Highlights of this route
Getting to Forfar
I made this journey as part of a cycling trip to Glen Clova. I took the A926 from Kirriemuir to Forfar. It's only 6 miles.
This road has a steady volume of traffic, but there is a way to avoid this. A pavement runs alongside the road. It has signage, in places, indicating that it is a shared pedestrian and cycle path. I was able to use this and encountered very few pedestrians. It's not the best surface in places, but for the short distance its worth it to avoid sharing the road with fast moving traffic.
You can also do this route by taking a train to Arbroath. Forfar is around 15 miles from Arbroath. Just follow my blog in reverse if you are starting in Arbroath.
Bridie at the priory
Once in Forfar I headed straight to Saddler's bakery for a bridie. Although the traditional tea room with its wood panelling was enticing, the bridie is best enjoyed as a takeaway food. I found the perfect location, about 10 minutes bike ride away, at Restenneth Priory.
The priory was founded in the early 1100s and the most distinctive feature of the ruin is the 14m high tower. In 1325 Robert the Bruce buried the body of his son here.
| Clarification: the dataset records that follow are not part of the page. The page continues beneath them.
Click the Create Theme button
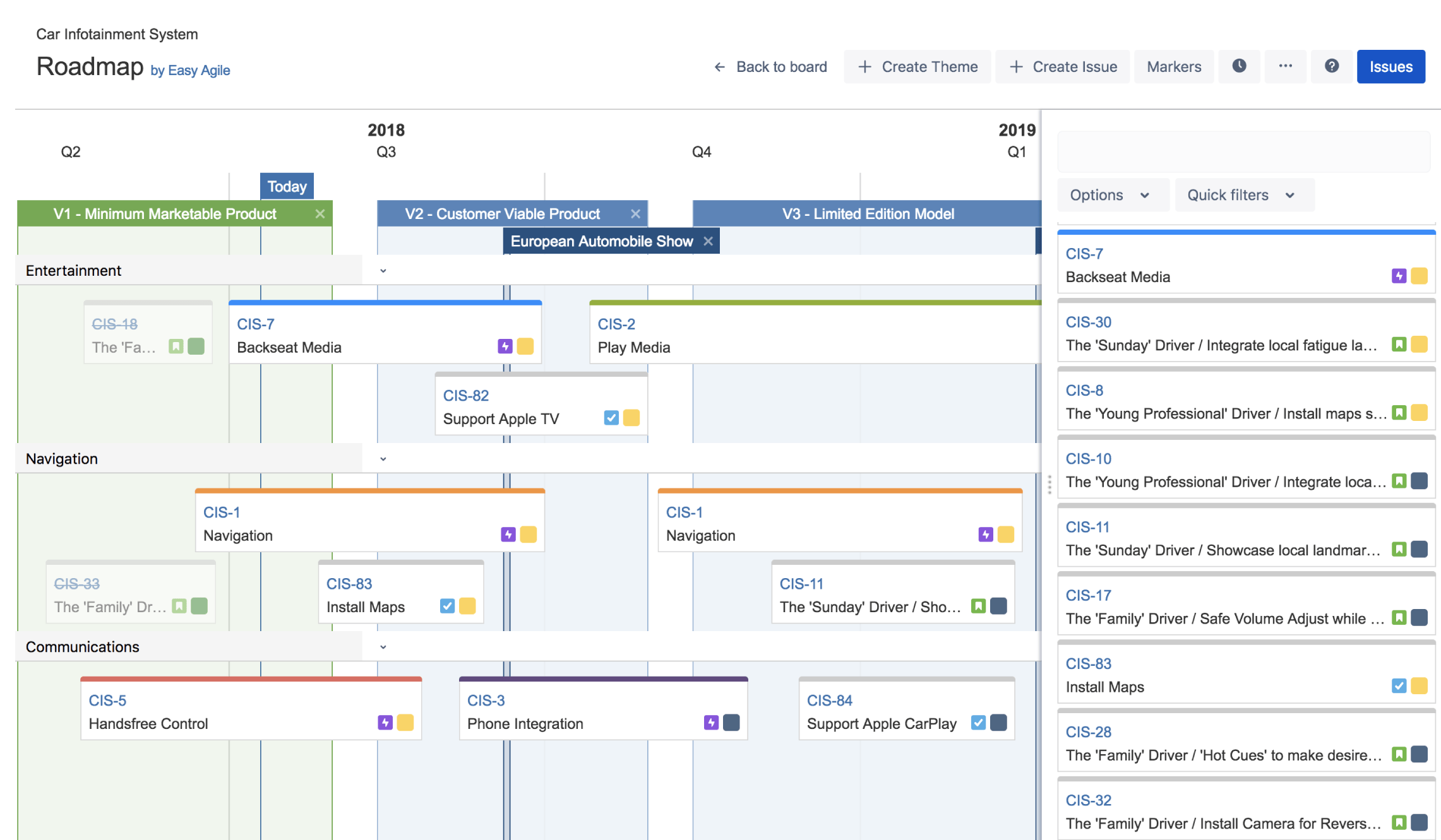 [x=918, y=66]
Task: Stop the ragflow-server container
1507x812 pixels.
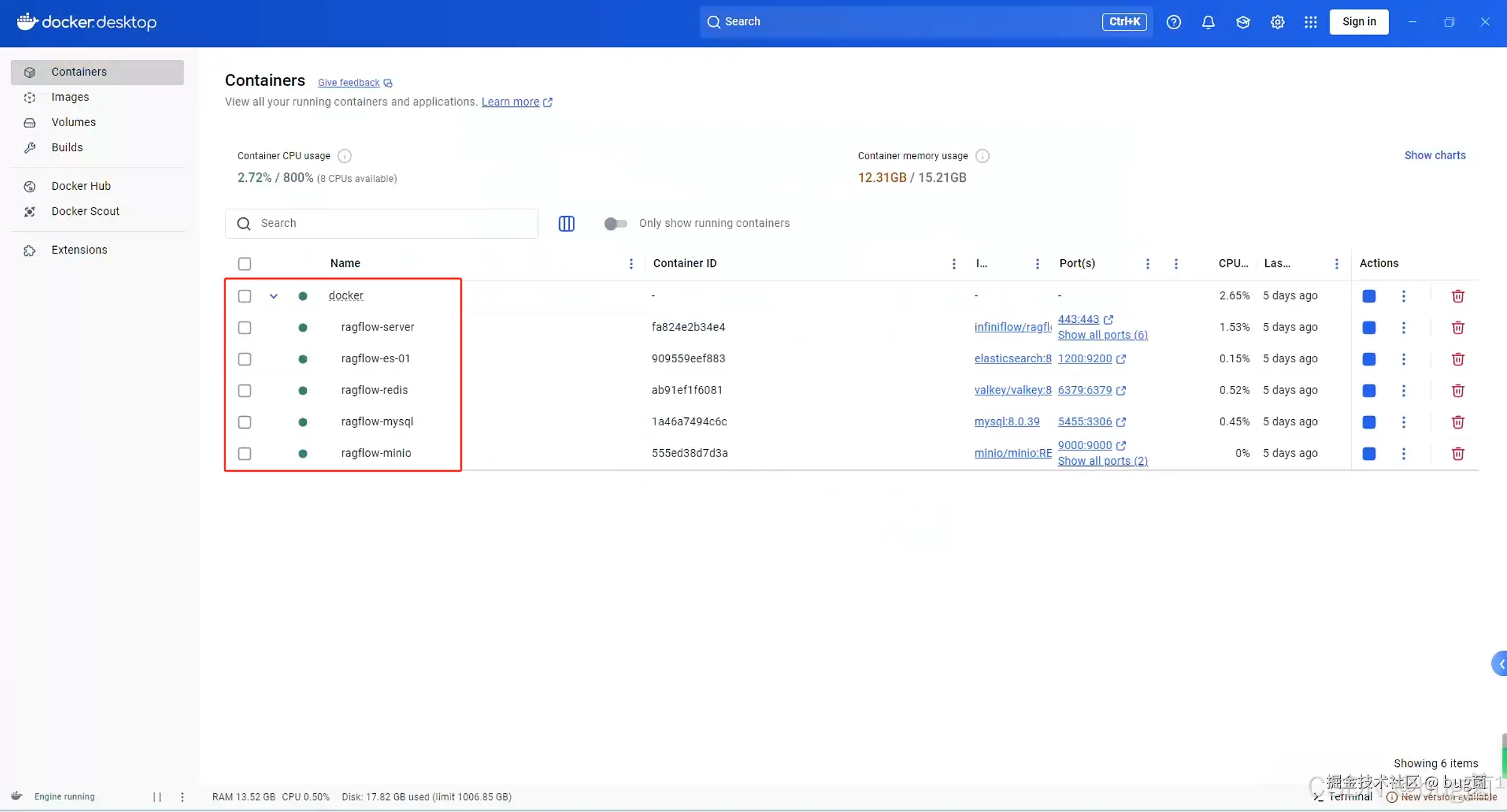Action: pos(1368,327)
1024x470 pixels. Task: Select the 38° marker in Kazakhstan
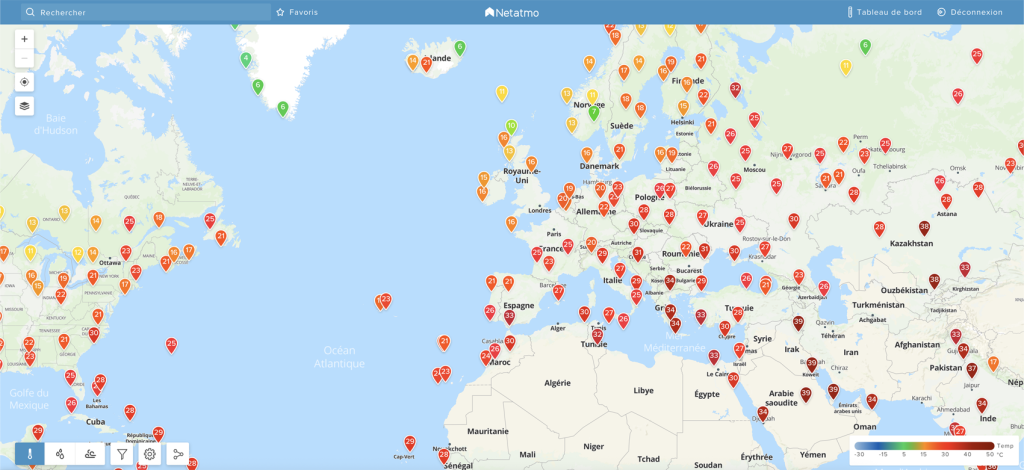coord(924,228)
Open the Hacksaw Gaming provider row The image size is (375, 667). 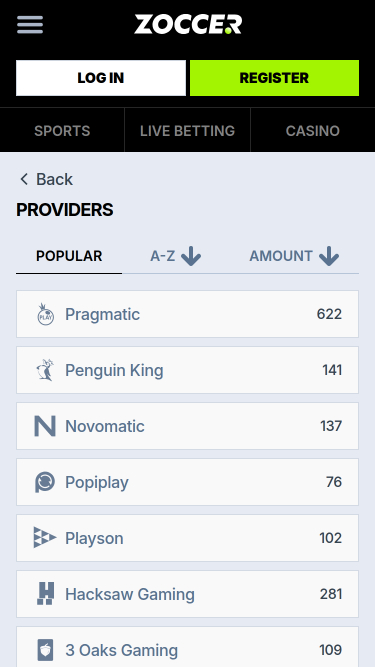188,594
There's not a great deal to see, but Restenneth is a pleasant spot. I took a seat and tried my first ever Forfar Bridie.
I loved every bite of it. The salty pastry was crispy in places. It was packed with a juicy meat filling made sweet by onions. A restaurant critic, Tam Cowan, was equally impressed:
"My bridie was sensational — the soft buttery pastry was packed with mince and onion — and I marvelled at the simplicity of this very satisfying meal. Oysters? Lobster thermidor? Chateaubriand? Nah. Give me a bridie and beans any day of the week."
There are two versions of how the bridie came about. One is that it started out as a traditional meal served to the bride at weddings, hence 'bridie'. The other is that a Margaret Bridie sold them in the eighteenth century from the market in Forfar.
If you come for a Forfar Bridie then you really should include a trip to the Aberlemno Pictish Stones. From Restenneth Priory it is a 5 mile cycle along the B9134 to reach them.
The four stones are among the best examples of Pictish stone carving in the country. They date between AD 500 and 800. The stone that depicts a battle is particularly exquisite, with helmeted figures on horseback.
It is incredible that these are so well preserved and survive all that the Scottish weather can throw at them. They do get covered with wooden boxes in the winter months, so you need to time your visit to see them.
Another of the stones depicts a hunting scene, with figures on horseback.
Another stone looks onto a field. It has carvings of symbols that are typical of Pictish stones- the serpent and double-disc and z-rod.
The location of the road in relation to the stones is crazy. You have to be careful when viewing the stones.
The stones are adjacent to Aberlemno Parish Church. The building dates from 1772 and it was open during my visit. A spiral staircase takes you to the upper gallery where you can look down on the pulpit.
Balgavies Loch nature reserve
This loch is about 4 miles south of the Aberlemno stones. Its a haven for wildlife, including red squirrel, kingfisher and skylark.
After miles of similar looking farmlands this is a surprising change of scenery.
Another suprise, next to the loch is a disused railway station. Auldbar Road station was on the Arbroath to Forfar Railway. The line closed in the 1960s, but you can still find a station house and signal box here.
It's about 12 miles to Arbroath station, where you can pick up trains heading to Aberdeen, Edinburgh and other locations. That's using the quieter roads, but you can reduce this by around 2 miles if you cycle on the busier A-roads.
I took the quiet roads. My head was down as I had a train to catch, so I didn't take in a lot of detail. It's farming country with good roads that don't get a lot of traffic.